#### [抜粋文]
こちらもBayesFactor::regressionBF()
による結果から大きく逸脱していません。全体的にBFの値が大きくなるにつれてBFがヌルモデルを過小評価する傾向もSavage-Dickey法と同じです。
おそらくは、$\alpha$に分散が大きく平均$0$の正規分布を、$\sigma^2$にガンマ分布を用いて$(2)$式(Jeffrey’s prior)を近似的に表現しているので、本来のモデルとの微妙な差異が結果に影響しているものと思われます。
また、Savage-Dickey法ではBFの値が1000を超えたあたりからMCMC毎のばらつきが大きくなっていて、結果の収束度合いがゴミのようだったのに対し、BridgeSampling法ではBFがどんな値をとってもMCMC毎のばらつきがかなり小さくなっています。BridgeSampling法がいかに優れた手法か思い知らされますね…せっかく$\boldsymbol{\beta}_\boldsymbol{\gamma}$の条件付き事後分布をせっせと導出したのに残念ながら報われませんでした。
まとめ
本記事では線形回帰モデルを例にベイズファクターの計算手法を複数実践し、それぞれの結果を比較してみました。得られた知見は以下の通り。
・ Jeffrey’s priorの近似的表現は、MCMC結果から推定したBFに若干影響する(たぶん)
・ Savage-Dickey法の推定精度はガバガバ
・ BridgeSampling法は優秀
ということで、BridgeSampling法について詳しくなりたいなあと思いました。

#### [データ抜粋]

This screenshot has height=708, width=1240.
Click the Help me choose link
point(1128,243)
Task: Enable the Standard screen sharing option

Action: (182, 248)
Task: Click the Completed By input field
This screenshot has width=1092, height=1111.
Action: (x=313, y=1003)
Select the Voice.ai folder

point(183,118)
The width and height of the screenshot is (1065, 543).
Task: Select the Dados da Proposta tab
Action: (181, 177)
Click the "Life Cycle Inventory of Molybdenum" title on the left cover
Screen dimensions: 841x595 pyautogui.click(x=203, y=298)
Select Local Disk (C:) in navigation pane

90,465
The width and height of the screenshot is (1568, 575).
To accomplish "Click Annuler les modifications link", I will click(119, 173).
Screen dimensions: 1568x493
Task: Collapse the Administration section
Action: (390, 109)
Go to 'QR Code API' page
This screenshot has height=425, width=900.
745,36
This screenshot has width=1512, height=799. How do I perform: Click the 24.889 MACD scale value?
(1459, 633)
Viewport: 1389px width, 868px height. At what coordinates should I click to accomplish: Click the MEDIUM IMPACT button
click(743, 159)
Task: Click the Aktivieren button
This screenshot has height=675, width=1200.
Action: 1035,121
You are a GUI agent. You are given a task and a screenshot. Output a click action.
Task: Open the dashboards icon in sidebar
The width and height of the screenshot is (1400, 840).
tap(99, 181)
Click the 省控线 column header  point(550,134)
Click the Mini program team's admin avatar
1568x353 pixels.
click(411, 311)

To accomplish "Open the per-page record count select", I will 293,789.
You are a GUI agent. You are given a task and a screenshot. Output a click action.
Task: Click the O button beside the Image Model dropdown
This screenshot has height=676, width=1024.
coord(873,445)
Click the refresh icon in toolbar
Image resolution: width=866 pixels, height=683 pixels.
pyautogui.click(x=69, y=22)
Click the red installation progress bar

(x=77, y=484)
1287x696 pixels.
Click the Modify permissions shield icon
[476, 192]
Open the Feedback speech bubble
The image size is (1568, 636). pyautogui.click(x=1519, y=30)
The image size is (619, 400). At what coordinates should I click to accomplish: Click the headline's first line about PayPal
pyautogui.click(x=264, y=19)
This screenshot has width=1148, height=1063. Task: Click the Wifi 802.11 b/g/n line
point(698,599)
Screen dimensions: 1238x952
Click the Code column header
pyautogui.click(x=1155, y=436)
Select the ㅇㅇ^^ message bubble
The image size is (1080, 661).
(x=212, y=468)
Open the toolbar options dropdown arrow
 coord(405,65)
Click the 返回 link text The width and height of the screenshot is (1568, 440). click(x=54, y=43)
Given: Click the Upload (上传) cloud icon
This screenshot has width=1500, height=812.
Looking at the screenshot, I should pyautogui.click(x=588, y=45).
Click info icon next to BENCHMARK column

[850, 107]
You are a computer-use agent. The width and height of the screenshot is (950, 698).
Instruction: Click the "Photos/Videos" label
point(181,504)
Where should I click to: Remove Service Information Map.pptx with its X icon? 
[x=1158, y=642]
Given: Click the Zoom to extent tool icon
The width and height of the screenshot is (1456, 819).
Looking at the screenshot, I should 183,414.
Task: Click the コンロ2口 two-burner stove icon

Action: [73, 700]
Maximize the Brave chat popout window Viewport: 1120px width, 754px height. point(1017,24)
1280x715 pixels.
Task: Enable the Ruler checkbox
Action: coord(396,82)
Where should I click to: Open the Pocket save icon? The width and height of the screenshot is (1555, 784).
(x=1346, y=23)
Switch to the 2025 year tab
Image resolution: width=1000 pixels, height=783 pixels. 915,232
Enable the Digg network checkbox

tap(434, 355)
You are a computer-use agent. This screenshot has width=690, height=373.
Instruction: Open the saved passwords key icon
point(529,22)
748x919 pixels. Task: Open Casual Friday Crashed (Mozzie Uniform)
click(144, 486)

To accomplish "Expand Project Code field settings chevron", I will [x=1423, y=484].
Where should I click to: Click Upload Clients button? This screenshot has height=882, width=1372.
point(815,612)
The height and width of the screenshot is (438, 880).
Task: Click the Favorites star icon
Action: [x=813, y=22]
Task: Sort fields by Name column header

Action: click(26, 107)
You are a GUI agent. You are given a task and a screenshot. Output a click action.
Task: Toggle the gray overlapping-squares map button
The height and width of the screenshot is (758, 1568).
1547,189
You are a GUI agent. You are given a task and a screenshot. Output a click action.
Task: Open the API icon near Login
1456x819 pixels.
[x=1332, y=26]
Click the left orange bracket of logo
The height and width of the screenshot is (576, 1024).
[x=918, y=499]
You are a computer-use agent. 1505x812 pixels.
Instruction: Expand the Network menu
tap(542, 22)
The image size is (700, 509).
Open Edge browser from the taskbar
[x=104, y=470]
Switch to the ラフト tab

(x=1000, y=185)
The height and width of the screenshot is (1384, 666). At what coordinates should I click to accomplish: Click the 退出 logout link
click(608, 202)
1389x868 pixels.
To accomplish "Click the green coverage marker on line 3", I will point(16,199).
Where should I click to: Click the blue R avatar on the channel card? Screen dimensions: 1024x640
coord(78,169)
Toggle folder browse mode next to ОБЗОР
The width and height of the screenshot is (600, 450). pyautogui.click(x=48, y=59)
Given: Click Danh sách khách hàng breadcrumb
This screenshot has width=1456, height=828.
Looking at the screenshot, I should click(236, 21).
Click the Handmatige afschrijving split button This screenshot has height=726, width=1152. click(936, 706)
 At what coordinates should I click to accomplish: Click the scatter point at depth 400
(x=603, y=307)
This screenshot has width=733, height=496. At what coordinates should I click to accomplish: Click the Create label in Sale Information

#### [取り組む課題]
a) 抜粋文によると、Savage-Dickey法でMCMC毎のばらつきが大きくなるのは、BFの値がいくつを超えたあたりからか。
b) 抜粋文の「まとめ」に箇条書きで挙げられた知見をすべて書き出せ。
c) 抜粋文のうち、「こちらもBayesFactor::regressionBF()」で始まり「念ながら報われませんでした。」で終わる部分をそのまま書き写せ。
各行はここでは使わない。

#### [順番どおりの解答]
a) BFの値が1000を超えたあたりから。

b)
・ Jeffrey’s priorの近似的表現は、MCMC結果から推定したBFに若干影響する(たぶん)
・ Savage-Dickey法の推定精度はガバガバ
・ BridgeSampling法は優秀

c)
こちらもBayesFactor::regressionBF()
による結果から大きく逸脱していません。全体的にBFの値が大きくなるにつれてBFがヌルモデルを過小評価する傾向もSavage-Dickey法と同じです。
おそらくは、$\alpha$に分散が大きく平均$0$の正規分布を、$\sigma^2$にガンマ分布を用いて$(2)$式(Jeffrey’s prior)を近似的に表現しているので、本来のモデルとの微妙な差異が結果に影響しているものと思われます。
また、Savage-Dickey法ではBFの値が1000を超えたあたりからMCMC毎のばらつきが大きくなっていて、結果の収束度合いがゴミのようだったのに対し、BridgeSampling法ではBFがどんな値をとってもMCMC毎のばらつきがかなり小さくなっています。BridgeSampling法がいかに優れた手法か思い知らされますね…せっかく$\boldsymbol{\beta}_\boldsymbol{\gamma}$の条件付き事後分布をせっせと導出したのに残念ながら報われませんでした。